Stored records
┌──
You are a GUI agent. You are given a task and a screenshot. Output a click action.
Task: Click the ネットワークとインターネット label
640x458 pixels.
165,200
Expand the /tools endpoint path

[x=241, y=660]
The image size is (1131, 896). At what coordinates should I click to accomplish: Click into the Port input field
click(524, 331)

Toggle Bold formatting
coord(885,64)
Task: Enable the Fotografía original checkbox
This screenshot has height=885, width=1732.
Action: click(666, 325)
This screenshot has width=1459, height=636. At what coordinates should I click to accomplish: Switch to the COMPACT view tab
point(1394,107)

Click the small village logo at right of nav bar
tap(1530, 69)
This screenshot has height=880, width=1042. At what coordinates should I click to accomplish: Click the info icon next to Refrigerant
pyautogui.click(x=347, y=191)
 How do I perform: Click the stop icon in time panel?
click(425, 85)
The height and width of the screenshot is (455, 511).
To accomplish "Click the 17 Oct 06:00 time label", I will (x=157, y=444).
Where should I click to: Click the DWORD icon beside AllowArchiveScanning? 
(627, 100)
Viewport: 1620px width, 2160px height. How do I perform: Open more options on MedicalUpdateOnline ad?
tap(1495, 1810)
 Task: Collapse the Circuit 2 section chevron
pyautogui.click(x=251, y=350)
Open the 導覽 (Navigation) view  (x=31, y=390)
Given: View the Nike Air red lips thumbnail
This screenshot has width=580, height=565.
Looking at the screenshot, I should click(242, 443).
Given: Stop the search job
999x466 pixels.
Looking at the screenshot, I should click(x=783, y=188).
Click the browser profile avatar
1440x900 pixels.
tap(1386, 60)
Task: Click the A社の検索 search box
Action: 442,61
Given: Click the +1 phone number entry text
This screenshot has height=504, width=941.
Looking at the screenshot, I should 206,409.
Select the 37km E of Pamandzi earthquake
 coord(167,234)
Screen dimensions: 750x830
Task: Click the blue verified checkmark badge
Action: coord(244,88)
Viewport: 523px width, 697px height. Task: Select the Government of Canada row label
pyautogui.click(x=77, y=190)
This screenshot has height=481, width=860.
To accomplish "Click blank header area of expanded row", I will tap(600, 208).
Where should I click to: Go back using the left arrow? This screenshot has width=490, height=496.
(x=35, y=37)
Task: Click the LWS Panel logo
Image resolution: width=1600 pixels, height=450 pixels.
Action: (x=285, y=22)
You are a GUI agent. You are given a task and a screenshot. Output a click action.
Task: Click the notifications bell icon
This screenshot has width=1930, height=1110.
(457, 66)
└──
Look above for the line containing "Select the 37km E of Pamandzi earthquake". From there to the final line of the entries, repeat every line exactly.

**Answer space:**
Select the 37km E of Pamandzi earthquake
 coord(167,234)
Screen dimensions: 750x830
Task: Click the blue verified checkmark badge
Action: coord(244,88)
Viewport: 523px width, 697px height. Task: Select the Government of Canada row label
pyautogui.click(x=77, y=190)
This screenshot has height=481, width=860.
To accomplish "Click blank header area of expanded row", I will tap(600, 208).
Where should I click to: Go back using the left arrow? This screenshot has width=490, height=496.
(x=35, y=37)
Task: Click the LWS Panel logo
Image resolution: width=1600 pixels, height=450 pixels.
Action: (x=285, y=22)
You are a GUI agent. You are given a task and a screenshot. Output a click action.
Task: Click the notifications bell icon
This screenshot has width=1930, height=1110.
(457, 66)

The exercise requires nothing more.